At a time of tremendous change and development in healthcare and healthcare IT, it’s always good to get a 360-degree view of the industry. I find myself constantly checking in with CIOs, CMIOs, clinician leaders, other hospital and medical group executives, health plan executives, policy analysts, consultants, and, yes, vendors. People from every stakeholder group in healthcare have perspectives to share, and all are valid and interesting.
One person who has a broad view of the vendor market in healthcare IT is Brian Parrish, the senior vice president at the Atlanta-based Dodge Communications, one of the leading public relations agencies serving the healthcare IT vendor market. Brian and his team, like the teams of all the top PR agencies in healthcare IT, has been exceptionally busy of late. And that busyness reflects the current ferment in the industry.
“The most important thing right now,” Brian told me recently, “is that the excitement we’re seeing among our clients is at a level we’ve never seen before. They’re just seeing more opportunities than ever before, and a lot of them are being driven by healthcare reform. Accountable care is a huge thing, and being able to see what accountable care will be like years down the road is certainly a huge challenge, but it also offers opportunities. With ICD-10, most of our clients were ready on that front already, and for the most part are against delays. The sense is, we’re ready to go whenever the date is.”

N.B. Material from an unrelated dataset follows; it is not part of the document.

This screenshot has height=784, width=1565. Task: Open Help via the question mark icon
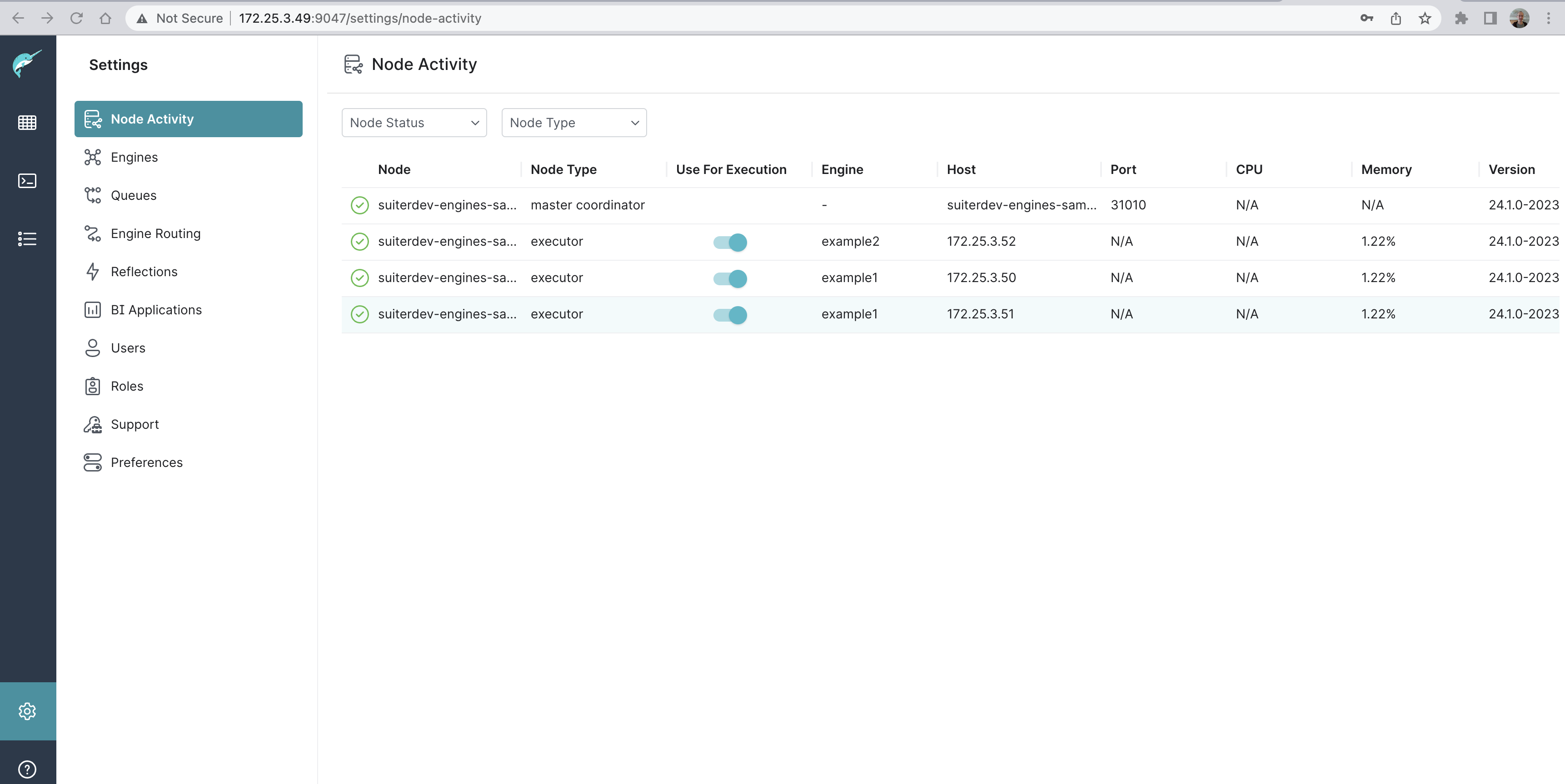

That will be heartening to speakers and panelists participating in the Healthcare Informatics Executive Summit early next month in May; as participants on three of the Summit’s very important discussion panels—on ACO development, on HIE development and sustainability, and on leveraging clinical data through and beyond the data warehouse—will be engaged in discussing, the readiness of vendors to meet the ever-expanding needs of the patient care organizations that are their customers, will be a key issue going forward.
Not surprisingly, with the opportunities growing and the stakes higher than ever before, “Everyone is out there trying to align themselves with the key buzzwords; so the competition to stand out in the marketplace is intensifying,” Brian added. “So we’re working with our clients to really nail down their message to the marketplace, and we’re increasingly using non-traditional media, such as social media.”